■ Records for processing ■

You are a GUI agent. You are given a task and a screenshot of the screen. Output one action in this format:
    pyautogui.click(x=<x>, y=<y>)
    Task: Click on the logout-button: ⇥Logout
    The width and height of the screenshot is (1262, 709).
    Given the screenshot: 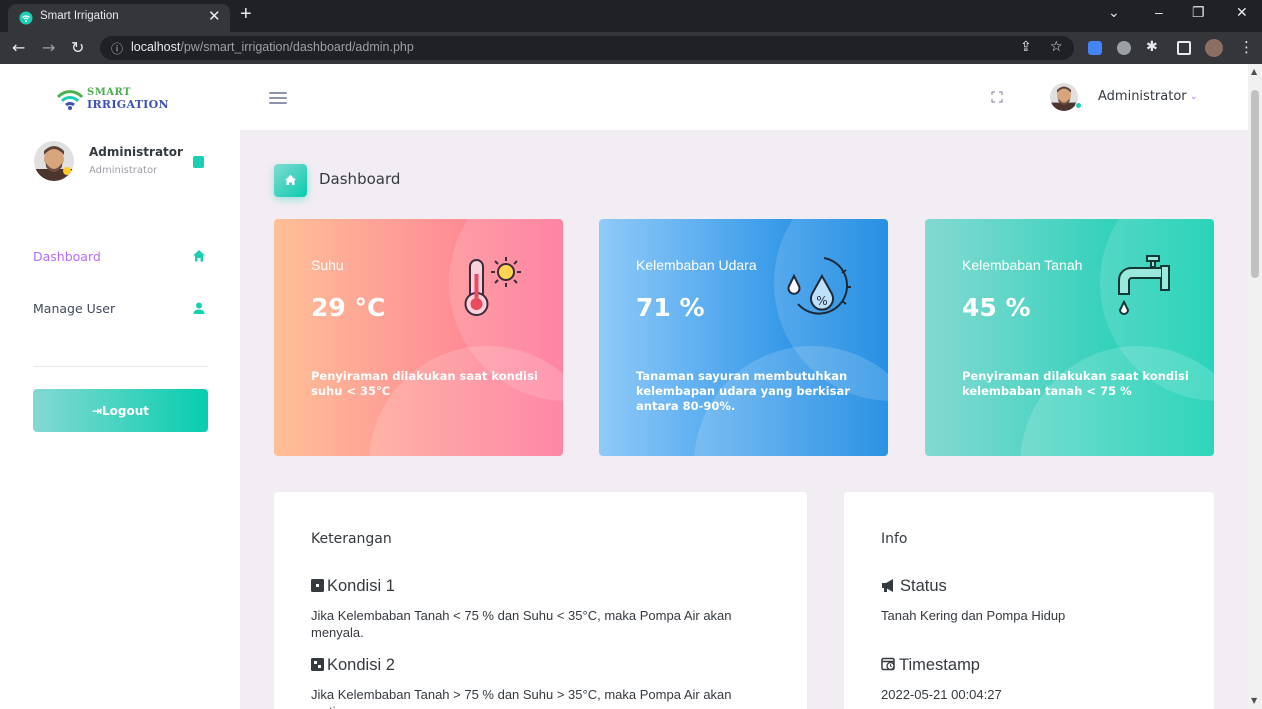 What is the action you would take?
    pyautogui.click(x=120, y=410)
    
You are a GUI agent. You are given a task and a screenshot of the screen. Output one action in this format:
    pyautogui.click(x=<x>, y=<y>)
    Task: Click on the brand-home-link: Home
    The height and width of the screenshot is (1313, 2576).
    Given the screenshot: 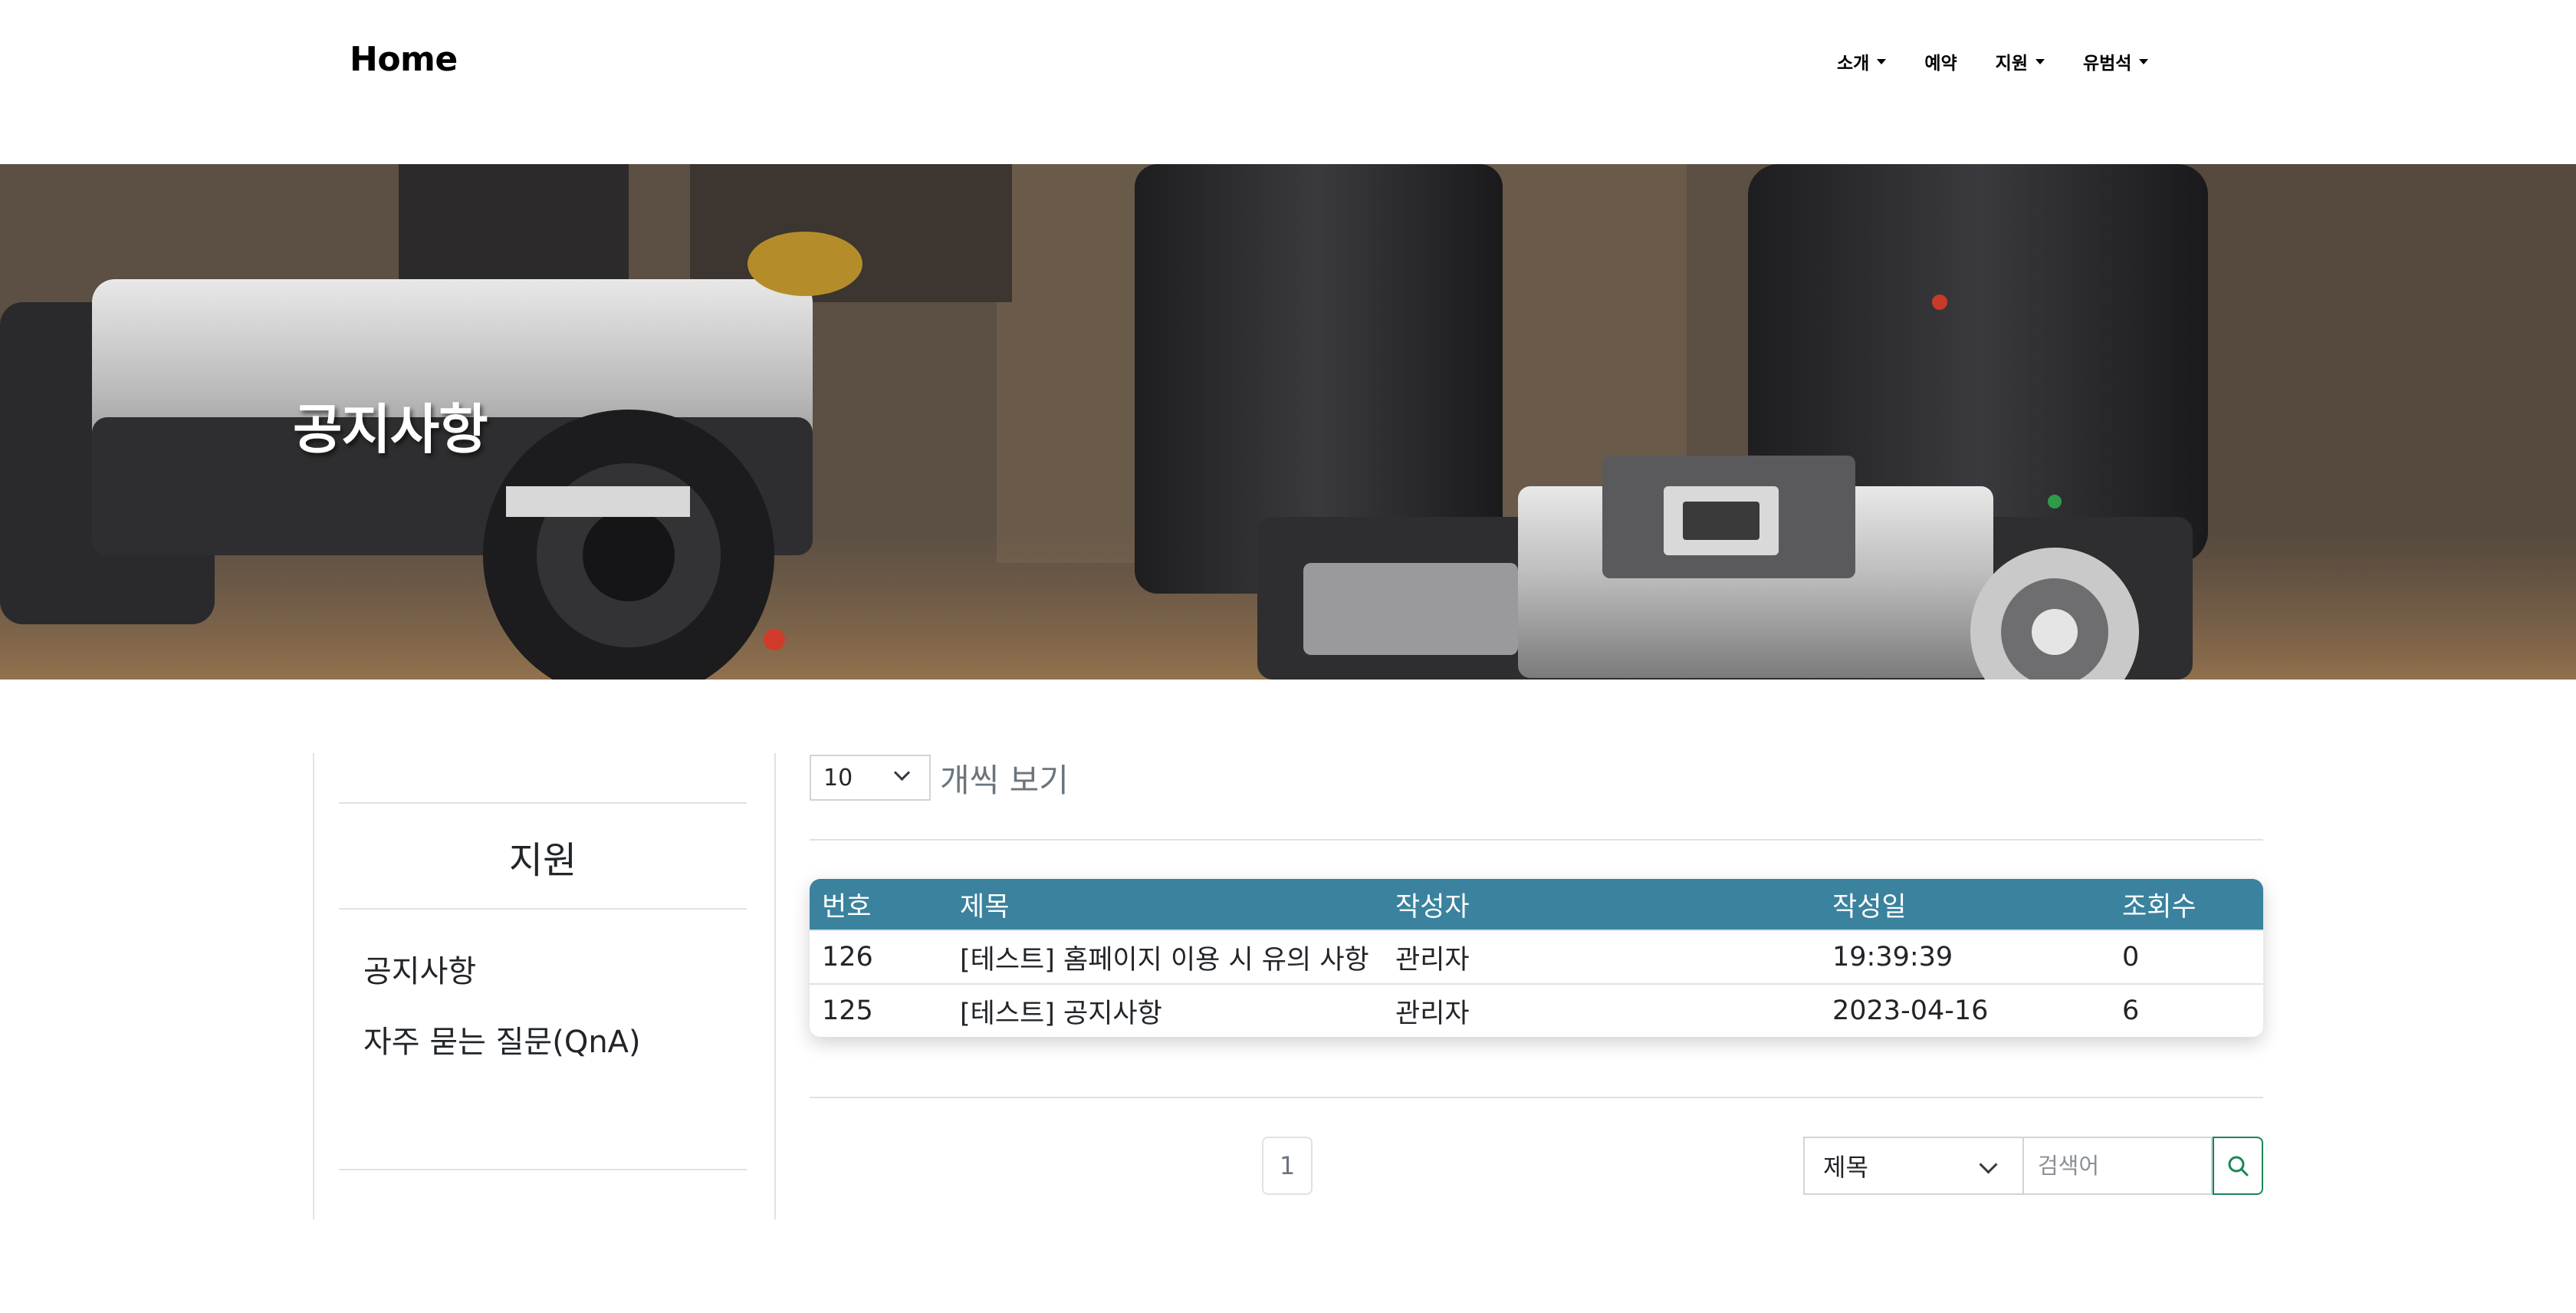 What is the action you would take?
    pyautogui.click(x=404, y=59)
    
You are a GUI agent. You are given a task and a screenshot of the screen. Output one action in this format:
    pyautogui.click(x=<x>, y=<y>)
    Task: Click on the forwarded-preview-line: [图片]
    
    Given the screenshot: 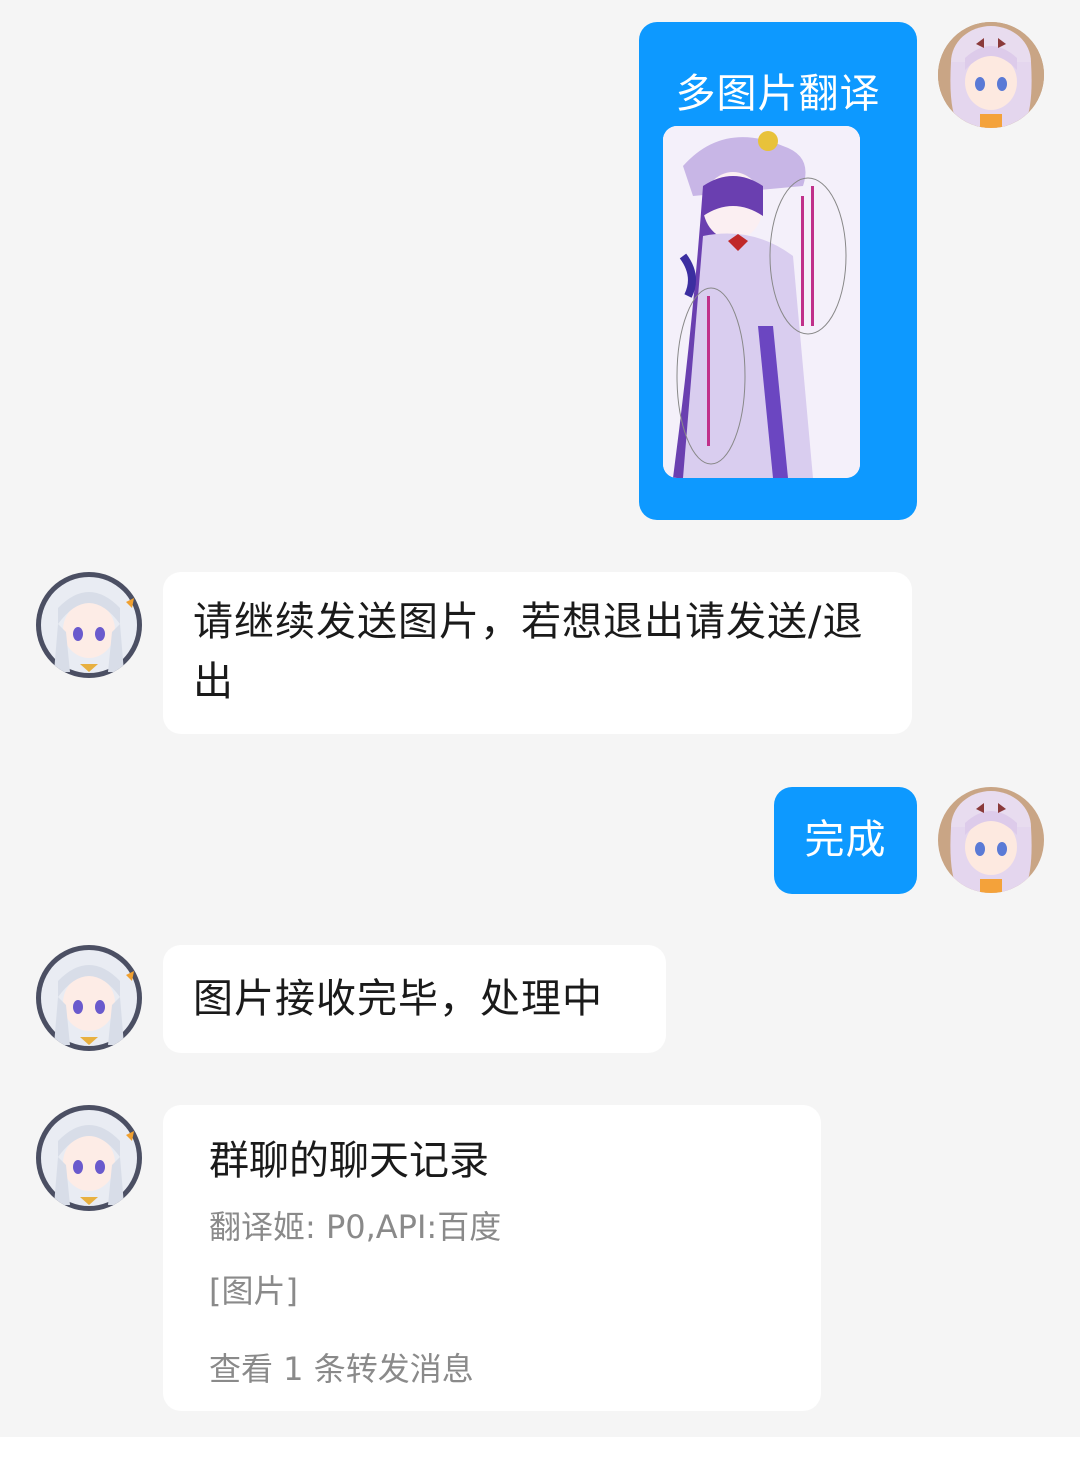 What is the action you would take?
    pyautogui.click(x=254, y=1291)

■ Exercise directions ■
List every line in the records above that contains the string "width", matching case exactly.

■ Response for this exercise ■
    The width and height of the screenshot is (1262, 709).
    The height and width of the screenshot is (1313, 2576).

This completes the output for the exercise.